Прежде всего, аристотелевской является общая телеология соловьёвской системы. Учение о четырех причинах всякой вещи в той или иной форме встречается в разных местах соловьёвского манускрипта:

- относительно характера самой соловьёвской доктрины: «Вселенское учение имеет в качестве исходного начала абсолютное начало всего существующего, в качестве завершения, или цели, – совершенство, или вечное благосостояние для всего, что существет, в качестве средства, или посредствующего звена, – отношение и взаимодействие богов и людей» (ПСС, 2, 49);

- относительно природы абсолютного первоначала как совокупности причин: «Очевидно, что абсолютное существо как возможность есть материальная причина отдельных существ; как существо объективное, или идея, оно есть их формальная причина; наконец, в качестве духа, оно есть целевая причина, причина всего в конкретном бытии и в жизни» (ПСС, 2, 39)
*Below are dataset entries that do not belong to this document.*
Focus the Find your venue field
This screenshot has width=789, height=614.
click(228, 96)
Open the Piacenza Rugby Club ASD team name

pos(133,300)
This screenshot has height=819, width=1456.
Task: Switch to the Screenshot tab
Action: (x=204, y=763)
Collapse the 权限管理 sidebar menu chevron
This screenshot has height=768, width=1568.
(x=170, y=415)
- относительно нашего (падшего) мира:

«Материальное начало (causa materialis, ) четвертого мира или разделенного состояния миров, состояния внебожественного, есть Душа и души. Формальное начало есть Димиург, действующее или активное начало есть Сатана, Дух космоса, целевое начало — Бог» (ПСС, 2, 117);

- относительно мирового (космического и исторического) процесса: «Матеpиальное начало космического пpоцесса — втоpая матеpия, движущее деятельное начало или деятель —— Сатана, фоpмальное начало — Димиуpг, целевое начало — София» (ПСС, 2, 119).
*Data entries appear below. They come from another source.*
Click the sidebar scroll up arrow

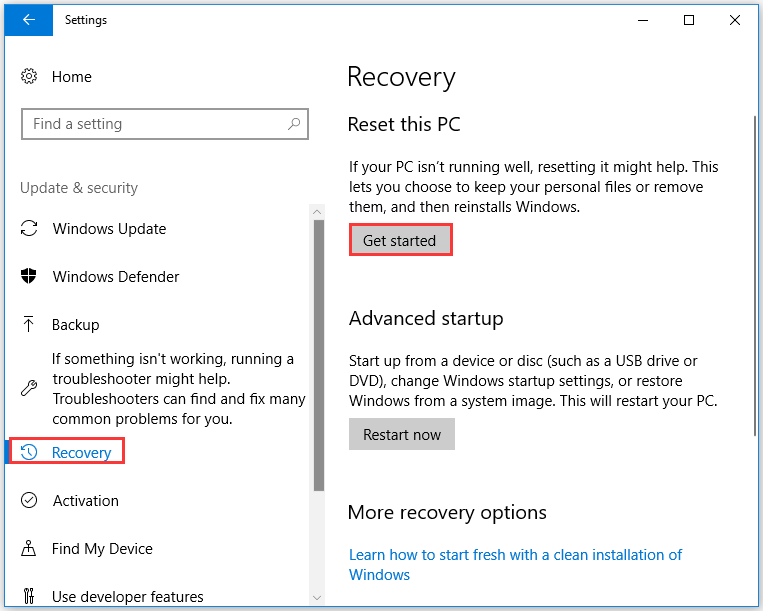[317, 212]
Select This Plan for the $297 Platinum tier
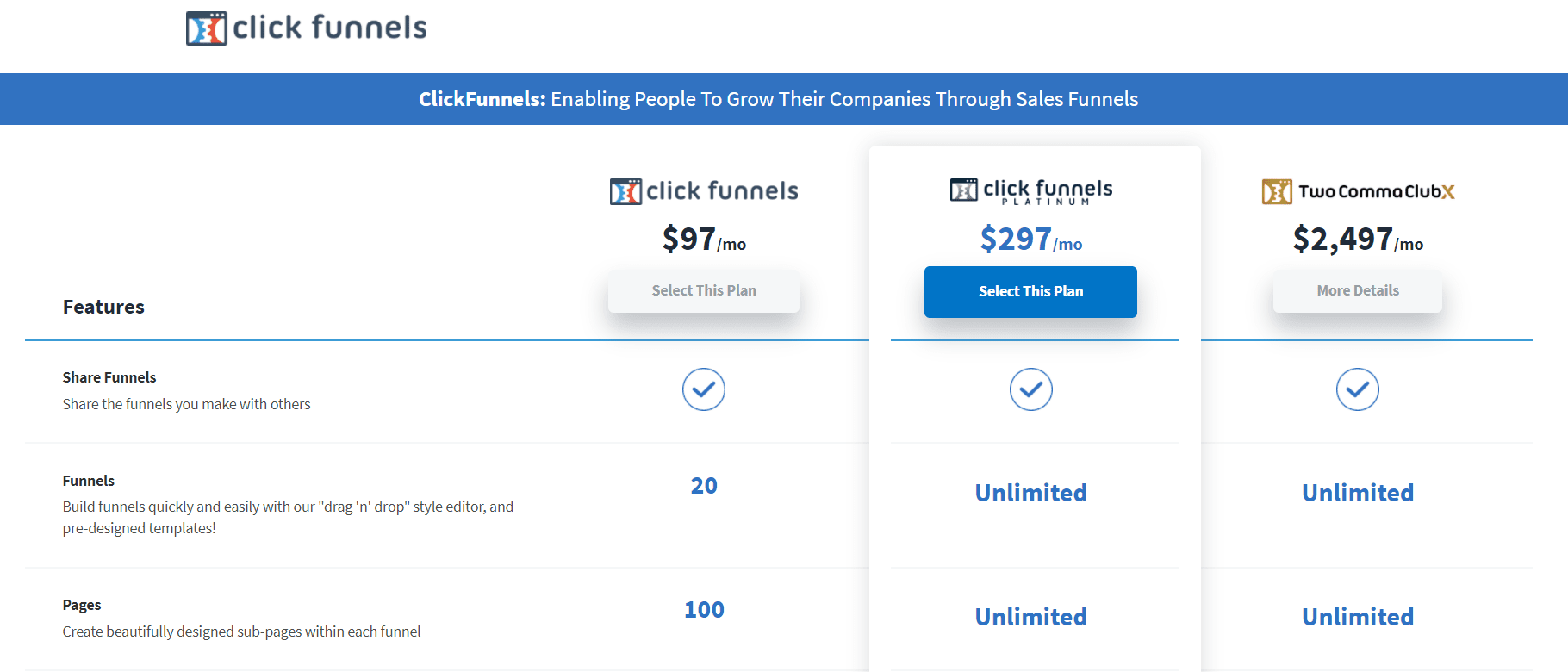The image size is (1568, 672). click(1030, 291)
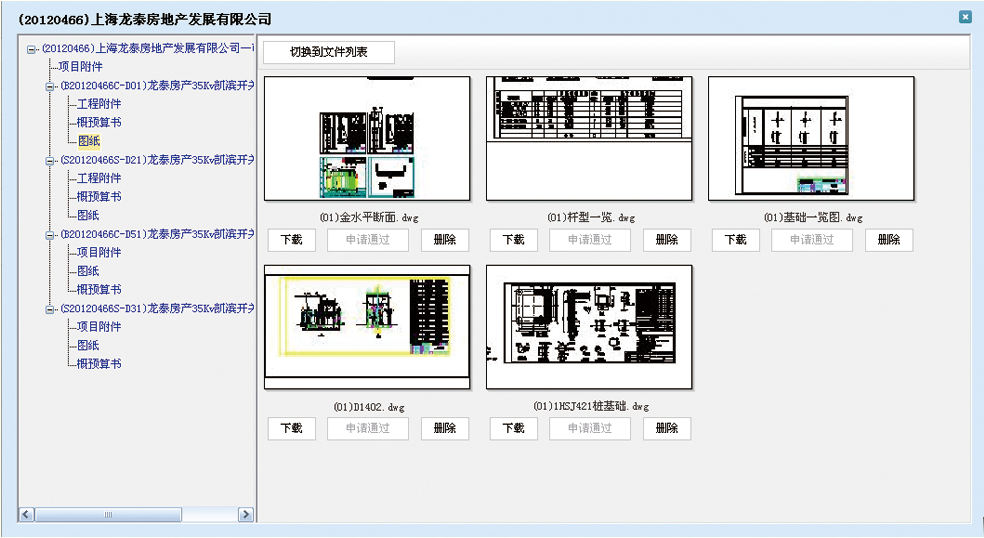Collapse the S20120466S-D21 tree node
984x538 pixels.
[x=50, y=160]
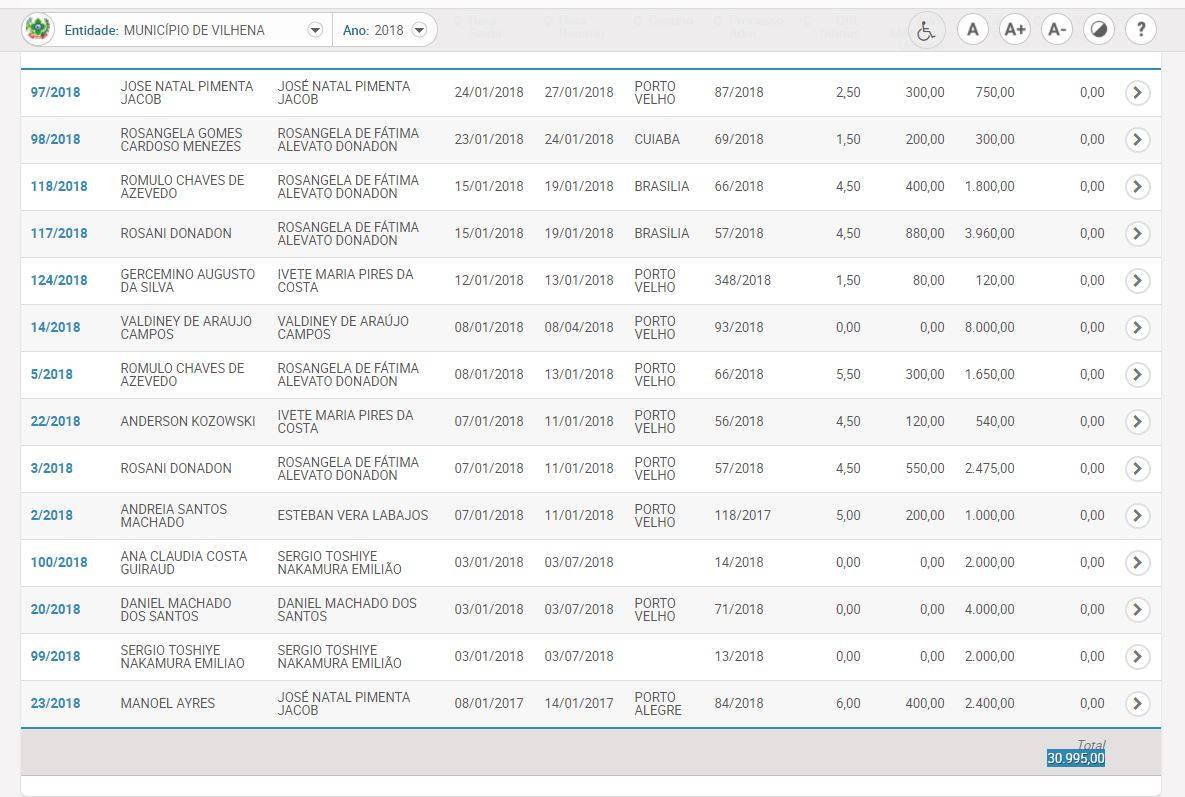Open details arrow for row 117/2018

(x=1137, y=233)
«Цель миpового пpоцесса — произведение совеpшенного социального оpганизма, Цеpкви» (ПСС, 2, 143).


2. Потенциальность


Синкретичность философии Соловьёва – феномен, на который не раз обращали внимание исследователи, и даже современники (В.В. Розанов). Однако даже в синкретической системе есть конституирующие ее узлы, блоки или отделы. К таким, вне всякого сомнения, можно отнести роль потенциальности в соловьёвской системе. Пара понятий “dunamis” и “energeia” (потенция и действие) носят конструктивный характер для метафизики Соловьёва. София несет в себе характер потенции всех потенций. Более низкий уровень реальности является потенциализацией более высшей: «…каждая из этих посредствующих фаз субъективна, идеальна, разумна, энергийна и активна по отношению к низшей фазе; и объективна, реальна, материальна, потенциальна и пассивна по отношению к высшей фазе. Каждая из этих фаз содержит высшую и низшую in potentia и сама также содержится в низшей и высшей. Только способ потенциальности различен в обоих случаях. Ведь потенциальность, которая вообще есть противоположность действительного состояния, может быть двух родов; ибо существо может не иметь какого-либо действительного состояния по двум причинам: или потому, что оно уже имело и исчерпало его, или потому, что оно еще не имело его; то есть это состояние может быть в потенции или как пассивный остаток, или как зародыш. Очевидно, что низшее состояние содержится в высшем существе как пассивный остаток, а высшее состояние – как зародыш» (ПСС, 2, 107).

Показательно, что сам Соловьёв, редко указывающий нам в своих произведениях на источники тех или иных своих мыслей, пишет далее:

«Философ: То, что ты мне говоришь теперь, напоминает мне учение древних и современных мудрецов, а именно Аристотеля, среди первых, и Шеллинга, среди последних.

София: Было бы очень печально, если бы истина принадлежала только сегодняшнему дню» (Там же).

Важно, что, связывая потенциальность с материей и именуя материю, при всей специфике соловьёвского ее понимания («следуя философской терминологии, а не терминологии физики или химии»), Соловьёв использует для ее именования аристотелевское понятие hule «это древних философов, которая не обладает и не может обладать по своей природе ни определенным качеством, ни определенным количеством») а также русское слово «лишённость», которое является переводом греческого термина «steresis», также аристотелевского.